_Your task_
Exactly as they appear, restate the lines of the material, from the first through the one containing "You are a computer-use agent. Image".

_Information_
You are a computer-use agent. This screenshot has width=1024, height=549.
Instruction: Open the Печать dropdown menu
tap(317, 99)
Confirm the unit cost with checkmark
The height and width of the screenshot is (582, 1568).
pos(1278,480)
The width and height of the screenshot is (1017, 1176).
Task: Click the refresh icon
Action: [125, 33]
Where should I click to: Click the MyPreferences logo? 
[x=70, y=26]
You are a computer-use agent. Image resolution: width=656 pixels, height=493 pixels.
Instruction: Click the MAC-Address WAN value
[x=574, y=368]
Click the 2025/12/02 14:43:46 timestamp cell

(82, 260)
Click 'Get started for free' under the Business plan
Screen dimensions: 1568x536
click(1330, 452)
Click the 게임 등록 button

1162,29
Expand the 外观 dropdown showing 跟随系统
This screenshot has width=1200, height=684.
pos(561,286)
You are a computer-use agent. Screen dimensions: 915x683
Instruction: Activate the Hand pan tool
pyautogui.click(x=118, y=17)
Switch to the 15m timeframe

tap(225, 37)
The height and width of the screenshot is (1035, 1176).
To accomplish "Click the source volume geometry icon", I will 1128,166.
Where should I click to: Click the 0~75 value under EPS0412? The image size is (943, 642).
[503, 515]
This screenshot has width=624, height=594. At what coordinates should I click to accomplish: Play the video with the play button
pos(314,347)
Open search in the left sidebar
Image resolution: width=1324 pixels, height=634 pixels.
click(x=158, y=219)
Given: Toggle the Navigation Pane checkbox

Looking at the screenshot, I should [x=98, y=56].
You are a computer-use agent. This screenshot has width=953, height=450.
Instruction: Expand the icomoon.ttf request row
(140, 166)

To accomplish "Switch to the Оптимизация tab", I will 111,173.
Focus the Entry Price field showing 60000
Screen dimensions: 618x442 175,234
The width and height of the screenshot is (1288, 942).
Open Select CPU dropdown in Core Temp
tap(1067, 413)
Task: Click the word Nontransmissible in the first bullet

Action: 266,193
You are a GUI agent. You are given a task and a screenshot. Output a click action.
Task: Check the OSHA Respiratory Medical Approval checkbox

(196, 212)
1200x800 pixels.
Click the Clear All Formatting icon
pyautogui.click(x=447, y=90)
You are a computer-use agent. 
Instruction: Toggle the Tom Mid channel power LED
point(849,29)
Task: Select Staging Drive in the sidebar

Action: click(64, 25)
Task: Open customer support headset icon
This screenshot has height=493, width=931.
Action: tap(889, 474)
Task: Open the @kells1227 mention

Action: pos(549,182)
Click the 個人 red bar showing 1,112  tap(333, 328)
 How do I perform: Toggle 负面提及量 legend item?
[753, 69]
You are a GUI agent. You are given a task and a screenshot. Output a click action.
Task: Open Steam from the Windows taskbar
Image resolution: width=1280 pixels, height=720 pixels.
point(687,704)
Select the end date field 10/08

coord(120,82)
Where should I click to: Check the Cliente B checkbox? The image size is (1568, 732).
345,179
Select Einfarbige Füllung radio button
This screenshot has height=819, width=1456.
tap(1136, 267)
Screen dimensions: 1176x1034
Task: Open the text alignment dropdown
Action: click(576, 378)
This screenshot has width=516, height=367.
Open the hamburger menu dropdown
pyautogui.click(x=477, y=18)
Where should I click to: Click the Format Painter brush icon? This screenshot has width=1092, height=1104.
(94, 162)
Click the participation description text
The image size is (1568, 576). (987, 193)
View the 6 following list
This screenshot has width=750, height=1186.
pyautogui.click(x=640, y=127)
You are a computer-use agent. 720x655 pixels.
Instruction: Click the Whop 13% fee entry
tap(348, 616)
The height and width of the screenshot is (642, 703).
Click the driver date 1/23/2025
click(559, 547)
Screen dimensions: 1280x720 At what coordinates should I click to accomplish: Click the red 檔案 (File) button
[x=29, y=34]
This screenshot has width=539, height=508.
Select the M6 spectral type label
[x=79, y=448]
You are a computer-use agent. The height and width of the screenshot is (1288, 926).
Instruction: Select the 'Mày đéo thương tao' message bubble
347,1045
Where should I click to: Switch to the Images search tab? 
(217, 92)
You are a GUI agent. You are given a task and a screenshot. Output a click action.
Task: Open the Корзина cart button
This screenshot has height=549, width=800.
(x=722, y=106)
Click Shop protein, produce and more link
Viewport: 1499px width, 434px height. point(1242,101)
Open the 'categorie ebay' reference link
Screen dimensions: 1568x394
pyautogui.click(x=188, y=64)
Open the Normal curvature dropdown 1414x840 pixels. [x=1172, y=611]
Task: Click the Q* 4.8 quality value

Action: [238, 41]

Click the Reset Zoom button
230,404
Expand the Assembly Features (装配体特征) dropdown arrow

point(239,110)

_Your solution_
You are a computer-use agent. This screenshot has width=1024, height=549.
Instruction: Open the Печать dropdown menu
tap(317, 99)
Confirm the unit cost with checkmark
The height and width of the screenshot is (582, 1568).
pos(1278,480)
The width and height of the screenshot is (1017, 1176).
Task: Click the refresh icon
Action: [125, 33]
Where should I click to: Click the MyPreferences logo? 
[x=70, y=26]
You are a computer-use agent. Image resolution: width=656 pixels, height=493 pixels.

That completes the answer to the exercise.